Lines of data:
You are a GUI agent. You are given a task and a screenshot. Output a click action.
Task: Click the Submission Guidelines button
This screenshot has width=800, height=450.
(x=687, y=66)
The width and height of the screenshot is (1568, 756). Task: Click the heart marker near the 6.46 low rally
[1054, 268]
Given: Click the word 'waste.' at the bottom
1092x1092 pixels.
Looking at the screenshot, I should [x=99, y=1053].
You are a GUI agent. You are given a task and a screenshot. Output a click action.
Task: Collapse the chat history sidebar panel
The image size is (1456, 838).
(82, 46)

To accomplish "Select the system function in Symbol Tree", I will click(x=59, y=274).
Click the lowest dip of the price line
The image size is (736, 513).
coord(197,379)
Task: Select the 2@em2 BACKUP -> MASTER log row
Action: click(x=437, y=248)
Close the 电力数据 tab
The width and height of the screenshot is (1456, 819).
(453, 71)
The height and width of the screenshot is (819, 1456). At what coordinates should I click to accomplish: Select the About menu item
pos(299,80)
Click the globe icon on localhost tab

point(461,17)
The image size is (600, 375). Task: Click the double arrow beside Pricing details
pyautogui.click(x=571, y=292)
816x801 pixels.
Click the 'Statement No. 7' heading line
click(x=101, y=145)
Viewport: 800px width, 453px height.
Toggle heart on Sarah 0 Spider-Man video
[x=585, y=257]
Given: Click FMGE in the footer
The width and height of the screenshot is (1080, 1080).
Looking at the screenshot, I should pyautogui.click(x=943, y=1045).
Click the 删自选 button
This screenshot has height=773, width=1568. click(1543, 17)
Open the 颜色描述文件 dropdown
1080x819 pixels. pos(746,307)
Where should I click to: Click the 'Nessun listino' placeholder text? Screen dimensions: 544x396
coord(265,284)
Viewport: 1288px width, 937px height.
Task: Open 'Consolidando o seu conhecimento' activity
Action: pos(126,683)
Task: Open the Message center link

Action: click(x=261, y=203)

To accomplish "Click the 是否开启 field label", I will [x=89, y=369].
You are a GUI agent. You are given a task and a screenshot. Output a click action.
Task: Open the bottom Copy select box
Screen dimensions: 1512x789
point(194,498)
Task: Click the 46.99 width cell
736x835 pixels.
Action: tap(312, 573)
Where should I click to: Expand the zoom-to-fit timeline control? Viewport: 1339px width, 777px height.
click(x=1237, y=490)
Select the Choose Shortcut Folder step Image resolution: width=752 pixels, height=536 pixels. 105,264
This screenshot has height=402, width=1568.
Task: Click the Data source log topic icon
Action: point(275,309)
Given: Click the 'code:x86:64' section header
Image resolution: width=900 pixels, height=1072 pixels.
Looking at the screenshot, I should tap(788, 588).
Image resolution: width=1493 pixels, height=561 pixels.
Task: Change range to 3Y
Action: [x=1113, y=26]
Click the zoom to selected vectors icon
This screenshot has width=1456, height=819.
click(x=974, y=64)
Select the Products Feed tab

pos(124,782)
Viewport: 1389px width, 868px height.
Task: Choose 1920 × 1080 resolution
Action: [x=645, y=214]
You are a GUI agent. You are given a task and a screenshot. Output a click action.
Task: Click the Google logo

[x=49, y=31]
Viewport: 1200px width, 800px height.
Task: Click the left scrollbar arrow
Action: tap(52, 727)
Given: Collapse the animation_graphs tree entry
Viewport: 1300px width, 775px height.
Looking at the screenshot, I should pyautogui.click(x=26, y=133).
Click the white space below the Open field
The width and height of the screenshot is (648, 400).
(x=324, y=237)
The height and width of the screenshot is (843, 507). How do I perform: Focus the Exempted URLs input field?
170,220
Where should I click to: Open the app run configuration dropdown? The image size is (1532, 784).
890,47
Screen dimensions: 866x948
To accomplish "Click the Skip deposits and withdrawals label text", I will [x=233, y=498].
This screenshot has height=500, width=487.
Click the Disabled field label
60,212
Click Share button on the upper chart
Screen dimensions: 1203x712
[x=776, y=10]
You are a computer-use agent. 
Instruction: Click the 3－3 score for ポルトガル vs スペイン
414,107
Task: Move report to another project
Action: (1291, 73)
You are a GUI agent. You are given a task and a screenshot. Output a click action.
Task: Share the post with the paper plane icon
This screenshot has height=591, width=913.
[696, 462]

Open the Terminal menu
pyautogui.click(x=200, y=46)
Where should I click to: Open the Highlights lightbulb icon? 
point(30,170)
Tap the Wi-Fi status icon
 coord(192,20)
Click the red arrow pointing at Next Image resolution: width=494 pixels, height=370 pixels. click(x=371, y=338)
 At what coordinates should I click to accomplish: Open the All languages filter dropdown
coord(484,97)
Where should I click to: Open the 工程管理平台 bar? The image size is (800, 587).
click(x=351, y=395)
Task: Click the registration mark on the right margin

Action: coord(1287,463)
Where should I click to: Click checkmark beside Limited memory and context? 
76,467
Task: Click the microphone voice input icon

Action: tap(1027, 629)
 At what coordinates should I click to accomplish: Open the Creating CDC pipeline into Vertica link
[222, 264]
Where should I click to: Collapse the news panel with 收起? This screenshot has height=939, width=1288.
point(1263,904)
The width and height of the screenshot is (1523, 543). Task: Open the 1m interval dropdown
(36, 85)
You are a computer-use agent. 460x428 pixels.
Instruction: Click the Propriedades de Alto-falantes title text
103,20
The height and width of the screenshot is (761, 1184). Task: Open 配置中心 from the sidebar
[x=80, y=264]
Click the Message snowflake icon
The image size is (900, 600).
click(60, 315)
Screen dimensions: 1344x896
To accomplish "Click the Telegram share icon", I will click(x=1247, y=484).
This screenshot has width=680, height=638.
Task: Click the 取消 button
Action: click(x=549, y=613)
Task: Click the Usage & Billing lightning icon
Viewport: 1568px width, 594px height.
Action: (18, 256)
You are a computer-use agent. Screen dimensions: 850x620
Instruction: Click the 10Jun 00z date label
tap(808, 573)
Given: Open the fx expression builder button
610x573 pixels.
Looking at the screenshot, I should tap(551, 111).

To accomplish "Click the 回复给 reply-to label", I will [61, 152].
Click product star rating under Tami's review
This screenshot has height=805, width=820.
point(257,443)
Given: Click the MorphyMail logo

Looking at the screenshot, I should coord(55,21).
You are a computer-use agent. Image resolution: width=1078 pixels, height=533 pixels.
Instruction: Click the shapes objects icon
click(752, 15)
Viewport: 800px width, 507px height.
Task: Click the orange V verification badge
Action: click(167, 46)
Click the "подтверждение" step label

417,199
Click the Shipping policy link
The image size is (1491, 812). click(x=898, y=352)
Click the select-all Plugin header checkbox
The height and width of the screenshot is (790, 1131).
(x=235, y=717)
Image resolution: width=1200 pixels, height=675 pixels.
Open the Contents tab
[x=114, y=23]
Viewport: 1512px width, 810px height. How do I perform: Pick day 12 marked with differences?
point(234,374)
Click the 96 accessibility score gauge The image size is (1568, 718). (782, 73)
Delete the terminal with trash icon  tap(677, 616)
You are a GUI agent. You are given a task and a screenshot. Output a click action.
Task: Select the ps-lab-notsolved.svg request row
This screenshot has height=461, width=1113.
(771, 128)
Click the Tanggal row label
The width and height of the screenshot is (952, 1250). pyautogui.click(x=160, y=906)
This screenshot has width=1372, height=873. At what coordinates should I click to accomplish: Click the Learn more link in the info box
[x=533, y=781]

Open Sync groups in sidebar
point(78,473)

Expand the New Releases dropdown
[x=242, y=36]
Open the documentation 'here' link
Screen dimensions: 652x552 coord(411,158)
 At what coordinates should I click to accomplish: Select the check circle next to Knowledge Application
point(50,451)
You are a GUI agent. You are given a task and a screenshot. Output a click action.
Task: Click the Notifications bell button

Required work — Reproduce every line of the records above verbatim, keeping the original order.

Solved exercise —
You are a GUI agent. You are given a task and a screenshot. Output a click action.
Task: Click the Submission Guidelines button
This screenshot has width=800, height=450.
(x=687, y=66)
The width and height of the screenshot is (1568, 756). Task: Click the heart marker near the 6.46 low rally
[1054, 268]
Given: Click the word 'waste.' at the bottom
1092x1092 pixels.
Looking at the screenshot, I should [x=99, y=1053].
You are a GUI agent. You are given a task and a screenshot. Output a click action.
Task: Collapse the chat history sidebar panel
The image size is (1456, 838).
(82, 46)

To accomplish "Select the system function in Symbol Tree", I will click(x=59, y=274).
Click the lowest dip of the price line
The image size is (736, 513).
coord(197,379)
Task: Select the 2@em2 BACKUP -> MASTER log row
Action: click(x=437, y=248)
Close the 电力数据 tab
The width and height of the screenshot is (1456, 819).
(453, 71)
The height and width of the screenshot is (819, 1456). At what coordinates should I click to accomplish: Select the About menu item
pos(299,80)
Click the globe icon on localhost tab

point(461,17)
The image size is (600, 375). Task: Click the double arrow beside Pricing details
pyautogui.click(x=571, y=292)
816x801 pixels.
Click the 'Statement No. 7' heading line
click(x=101, y=145)
Viewport: 800px width, 453px height.
Toggle heart on Sarah 0 Spider-Man video
[x=585, y=257]
Given: Click FMGE in the footer
The width and height of the screenshot is (1080, 1080).
Looking at the screenshot, I should pyautogui.click(x=943, y=1045).
Click the 删自选 button
This screenshot has height=773, width=1568. click(1543, 17)
Open the 颜色描述文件 dropdown
1080x819 pixels. pos(746,307)
Where should I click to: Click the 'Nessun listino' placeholder text? Screen dimensions: 544x396
coord(265,284)
Viewport: 1288px width, 937px height.
Task: Open 'Consolidando o seu conhecimento' activity
Action: pos(126,683)
Task: Open the Message center link

Action: click(x=261, y=203)

To accomplish "Click the 是否开启 field label", I will [x=89, y=369].
You are a GUI agent. You are given a task and a screenshot. Output a click action.
Task: Open the bottom Copy select box
Screen dimensions: 1512x789
point(194,498)
Task: Click the 46.99 width cell
736x835 pixels.
Action: tap(312, 573)
Where should I click to: Expand the zoom-to-fit timeline control? Viewport: 1339px width, 777px height.
click(x=1237, y=490)
Select the Choose Shortcut Folder step Image resolution: width=752 pixels, height=536 pixels. 105,264
This screenshot has height=402, width=1568.
Task: Click the Data source log topic icon
Action: point(275,309)
Given: Click the 'code:x86:64' section header
Image resolution: width=900 pixels, height=1072 pixels.
Looking at the screenshot, I should tap(788, 588).
Image resolution: width=1493 pixels, height=561 pixels.
Task: Change range to 3Y
Action: [x=1113, y=26]
Click the zoom to selected vectors icon
This screenshot has width=1456, height=819.
click(x=974, y=64)
Select the Products Feed tab

pos(124,782)
Viewport: 1389px width, 868px height.
Task: Choose 1920 × 1080 resolution
Action: [x=645, y=214]
You are a GUI agent. You are given a task and a screenshot. Output a click action.
Task: Click the Google logo

[x=49, y=31]
Viewport: 1200px width, 800px height.
Task: Click the left scrollbar arrow
Action: tap(52, 727)
Given: Collapse the animation_graphs tree entry
Viewport: 1300px width, 775px height.
Looking at the screenshot, I should pyautogui.click(x=26, y=133).
Click the white space below the Open field
The width and height of the screenshot is (648, 400).
(x=324, y=237)
The height and width of the screenshot is (843, 507). How do I perform: Focus the Exempted URLs input field?
170,220
Where should I click to: Open the app run configuration dropdown? The image size is (1532, 784).
890,47
Screen dimensions: 866x948
To accomplish "Click the Skip deposits and withdrawals label text", I will [x=233, y=498].
This screenshot has height=500, width=487.
Click the Disabled field label
60,212
Click Share button on the upper chart
Screen dimensions: 1203x712
[x=776, y=10]
You are a computer-use agent. 
Instruction: Click the 3－3 score for ポルトガル vs スペイン
414,107
Task: Move report to another project
Action: (1291, 73)
You are a GUI agent. You are given a task and a screenshot. Output a click action.
Task: Share the post with the paper plane icon
This screenshot has height=591, width=913.
[696, 462]

Open the Terminal menu
pyautogui.click(x=200, y=46)
Where should I click to: Open the Highlights lightbulb icon? 
point(30,170)
Tap the Wi-Fi status icon
 coord(192,20)
Click the red arrow pointing at Next Image resolution: width=494 pixels, height=370 pixels. click(x=371, y=338)
 At what coordinates should I click to accomplish: Open the All languages filter dropdown
coord(484,97)
Where should I click to: Open the 工程管理平台 bar? The image size is (800, 587).
click(x=351, y=395)
Task: Click the registration mark on the right margin

Action: coord(1287,463)
Where should I click to: Click checkmark beside Limited memory and context? 
76,467
Task: Click the microphone voice input icon

Action: tap(1027, 629)
 At what coordinates should I click to accomplish: Open the Creating CDC pipeline into Vertica link
[222, 264]
Where should I click to: Collapse the news panel with 收起? This screenshot has height=939, width=1288.
point(1263,904)
The width and height of the screenshot is (1523, 543). Task: Open the 1m interval dropdown
(36, 85)
You are a computer-use agent. 460x428 pixels.
Instruction: Click the Propriedades de Alto-falantes title text
103,20
The height and width of the screenshot is (761, 1184). Task: Open 配置中心 from the sidebar
[x=80, y=264]
Click the Message snowflake icon
The image size is (900, 600).
click(60, 315)
Screen dimensions: 1344x896
To accomplish "Click the Telegram share icon", I will click(x=1247, y=484).
This screenshot has width=680, height=638.
Task: Click the 取消 button
Action: click(x=549, y=613)
Task: Click the Usage & Billing lightning icon
Viewport: 1568px width, 594px height.
Action: (18, 256)
You are a computer-use agent. Screen dimensions: 850x620
Instruction: Click the 10Jun 00z date label
tap(808, 573)
Given: Open the fx expression builder button
610x573 pixels.
Looking at the screenshot, I should tap(551, 111).

To accomplish "Click the 回复给 reply-to label", I will [61, 152].
Click product star rating under Tami's review
This screenshot has height=805, width=820.
point(257,443)
Given: Click the MorphyMail logo

Looking at the screenshot, I should coord(55,21).
You are a computer-use agent. Image resolution: width=1078 pixels, height=533 pixels.
Instruction: Click the shapes objects icon
click(752, 15)
Viewport: 800px width, 507px height.
Task: Click the orange V verification badge
Action: click(167, 46)
Click the "подтверждение" step label

417,199
Click the Shipping policy link
The image size is (1491, 812). click(x=898, y=352)
Click the select-all Plugin header checkbox
The height and width of the screenshot is (790, 1131).
(x=235, y=717)
Image resolution: width=1200 pixels, height=675 pixels.
Open the Contents tab
[x=114, y=23]
Viewport: 1512px width, 810px height. How do I perform: Pick day 12 marked with differences?
point(234,374)
Click the 96 accessibility score gauge The image size is (1568, 718). (782, 73)
Delete the terminal with trash icon  tap(677, 616)
You are a GUI agent. You are given a task and a screenshot. Output a click action.
Task: Select the ps-lab-notsolved.svg request row
This screenshot has height=461, width=1113.
(771, 128)
Click the Tanggal row label
The width and height of the screenshot is (952, 1250). pyautogui.click(x=160, y=906)
This screenshot has width=1372, height=873. At what coordinates should I click to accomplish: Click the Learn more link in the info box
[x=533, y=781]

Open Sync groups in sidebar
point(78,473)

Expand the New Releases dropdown
[x=242, y=36]
Open the documentation 'here' link
Screen dimensions: 652x552 coord(411,158)
 At what coordinates should I click to accomplish: Select the check circle next to Knowledge Application
point(50,451)
You are a GUI agent. You are given a task and a screenshot. Output a click action.
Task: Click the Notifications bell button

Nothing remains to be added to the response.